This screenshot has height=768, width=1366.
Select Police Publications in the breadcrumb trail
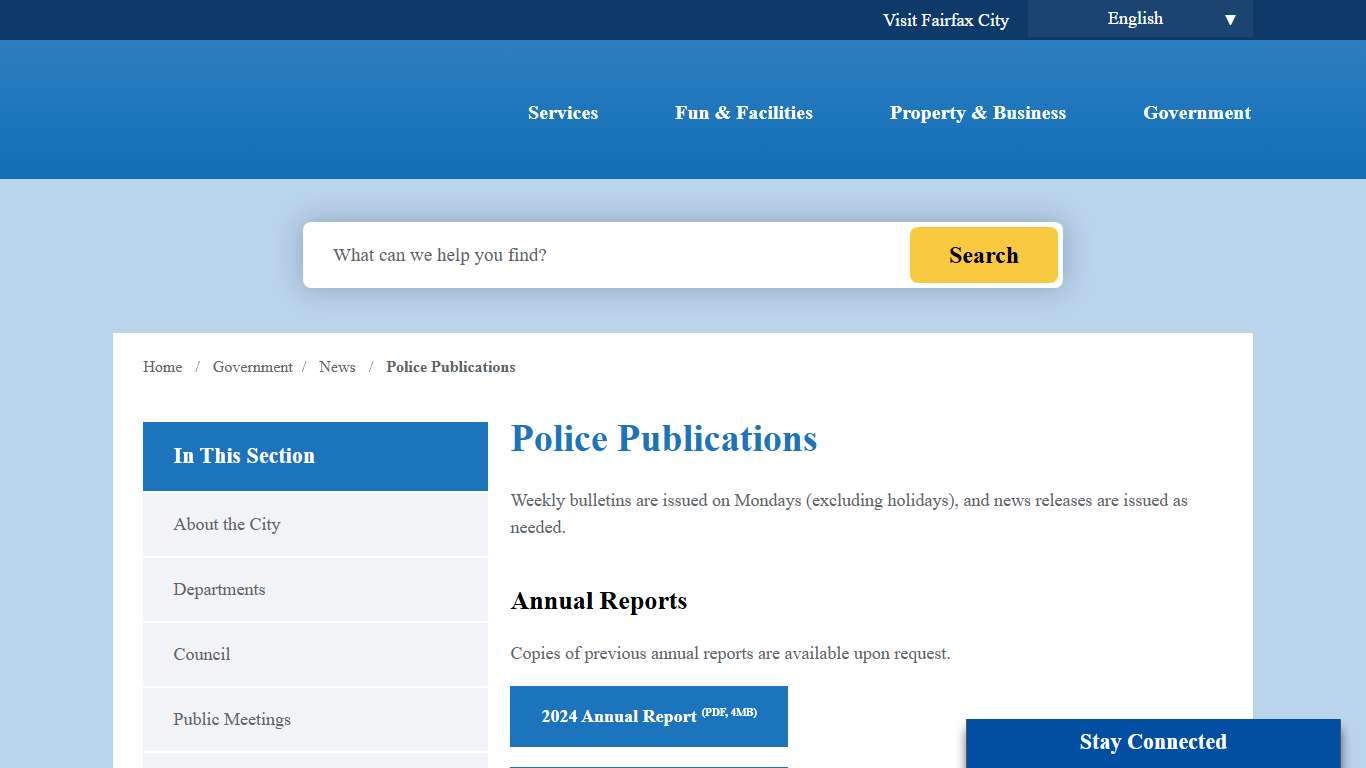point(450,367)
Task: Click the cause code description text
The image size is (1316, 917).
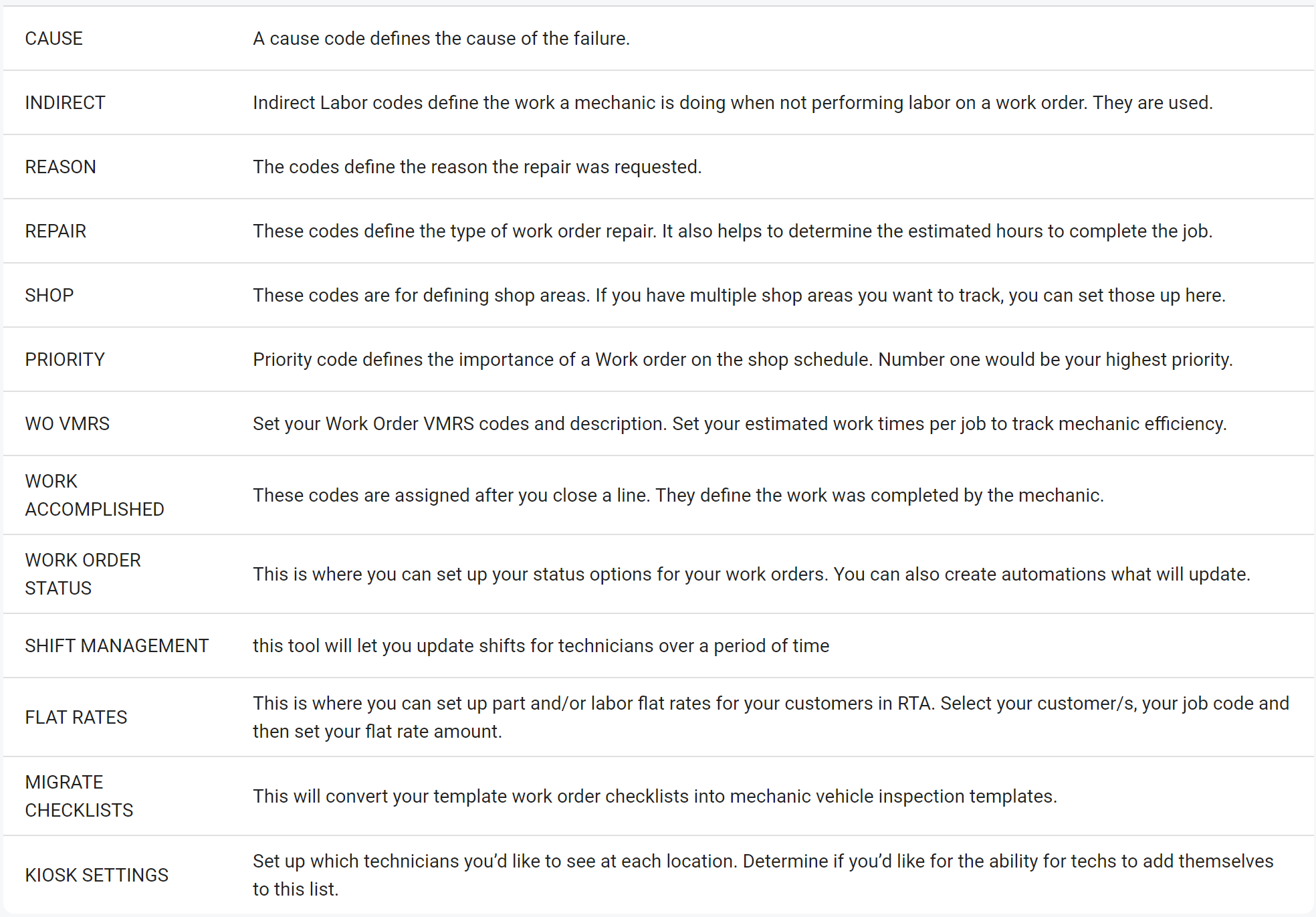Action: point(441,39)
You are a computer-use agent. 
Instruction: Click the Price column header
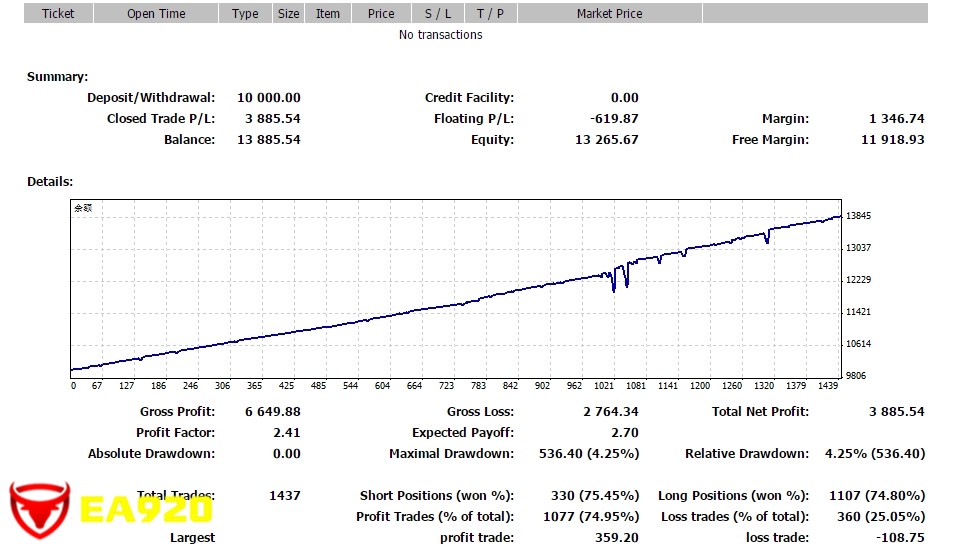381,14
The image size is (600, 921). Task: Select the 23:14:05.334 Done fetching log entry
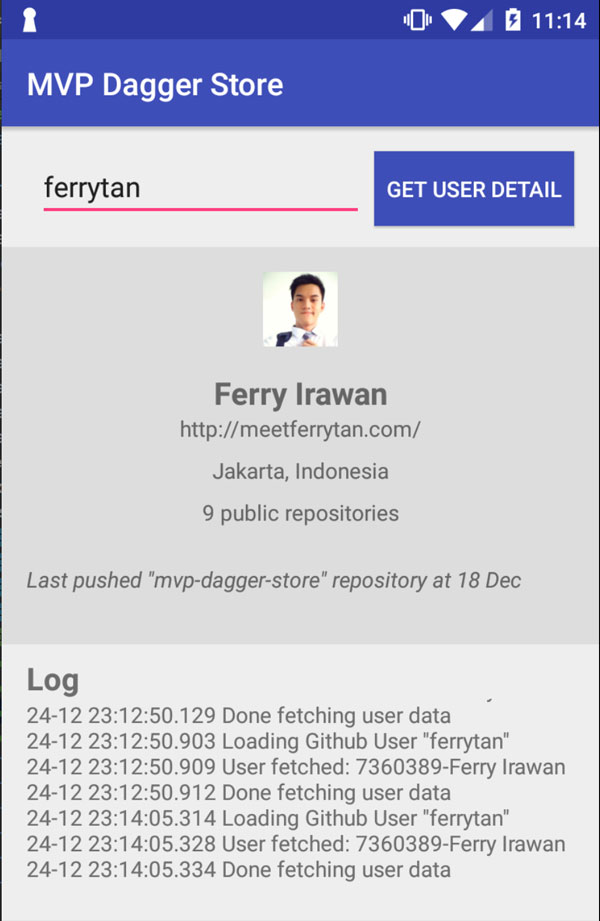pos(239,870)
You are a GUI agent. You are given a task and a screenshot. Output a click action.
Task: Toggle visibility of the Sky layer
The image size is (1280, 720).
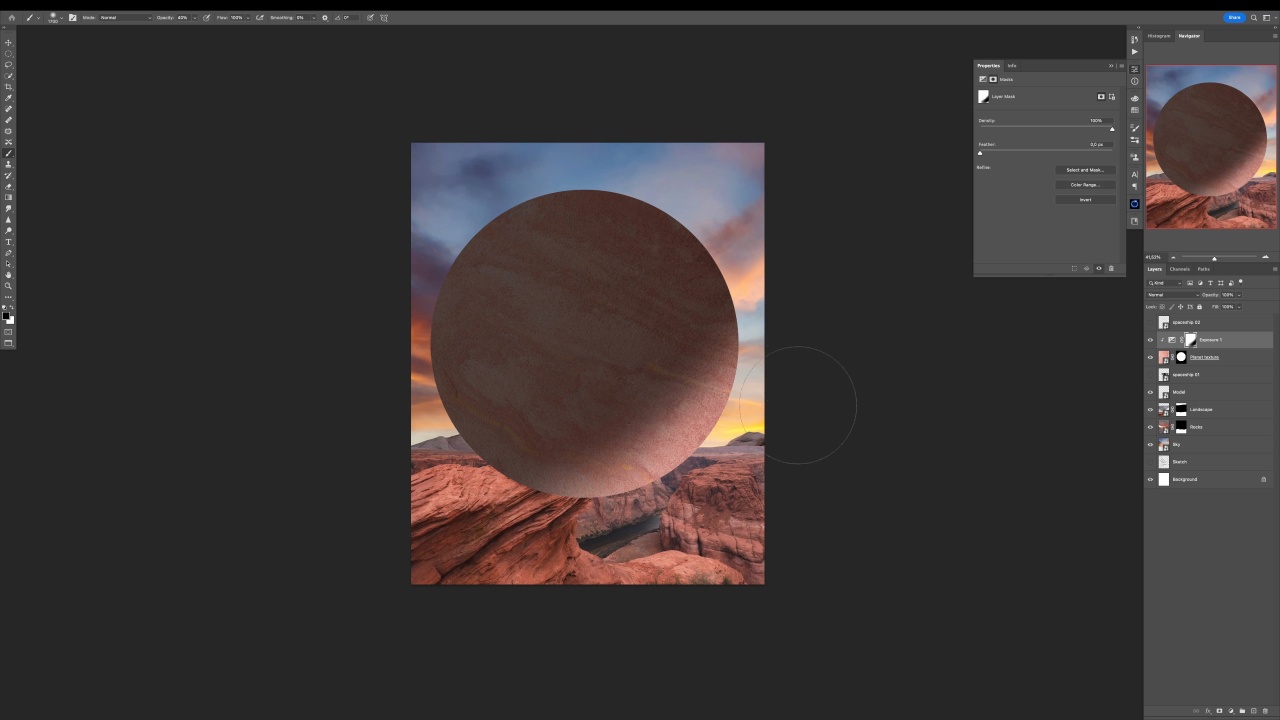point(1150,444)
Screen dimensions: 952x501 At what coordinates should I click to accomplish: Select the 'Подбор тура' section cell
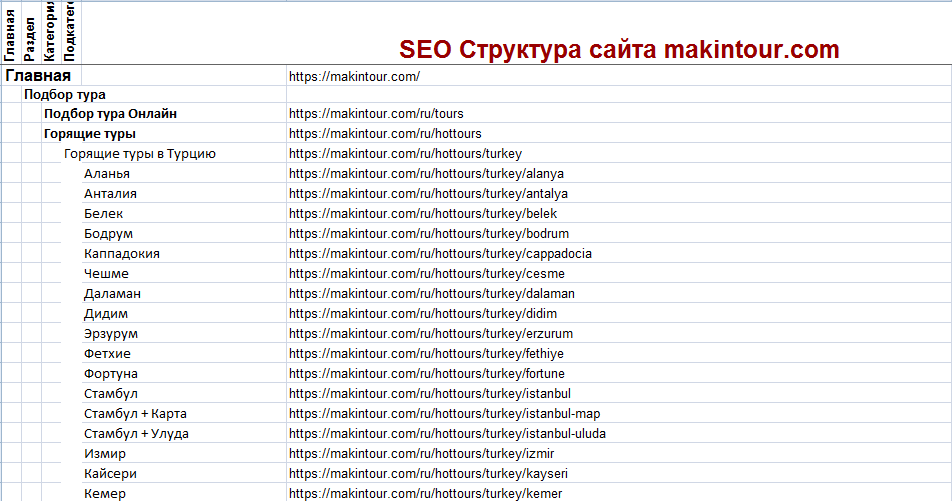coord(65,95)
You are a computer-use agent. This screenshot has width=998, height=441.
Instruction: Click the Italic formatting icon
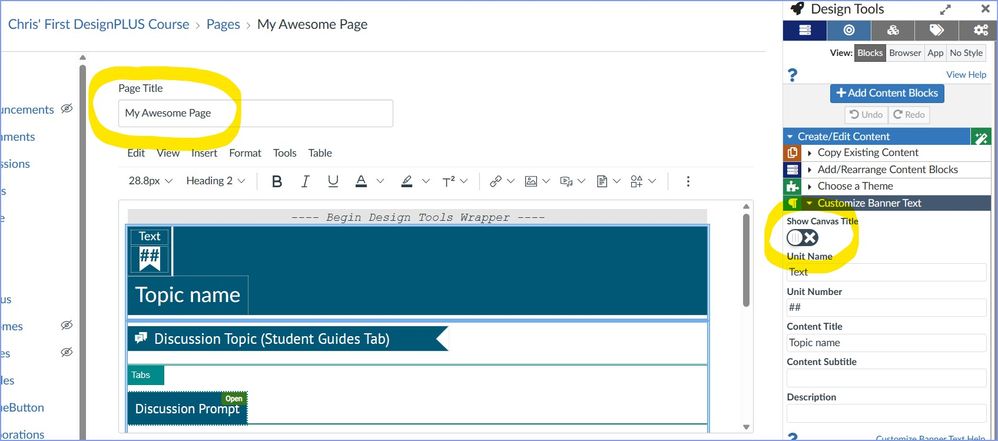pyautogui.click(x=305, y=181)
--- --- ---
> **Directive**
Recast all the entries above as a two-column CSV with the headers entry_text and answer, one row per entry. Put each entry's text and its answer in one quoted field each, replace line breaks with spaces, and leave out the pictures.

> **Exercise solution**
entry_text,answer
"This screenshot has height=768, width=1366. Select Police Publications in the breadcrumb trail","point(450,367)"
"Task: Click the cause code description text The image size is (1316, 917).","Action: point(441,39)"
"You are a computer-use agent. Instruction: Click the Price column header","381,14"
"The image size is (600, 921). Task: Select the 23:14:05.334 Done fetching log entry","pos(239,870)"
"You are a GUI agent. You are given a task and a screenshot. Output a click action. Task: Toggle visibility of the Sky layer The image size is (1280, 720).","point(1150,444)"
"Screen dimensions: 952x501 At what coordinates should I click to accomplish: Select the 'Подбор тура' section cell","coord(65,95)"
"You are a computer-use agent. This screenshot has width=998, height=441. Instruction: Click the Italic formatting icon","pyautogui.click(x=305, y=181)"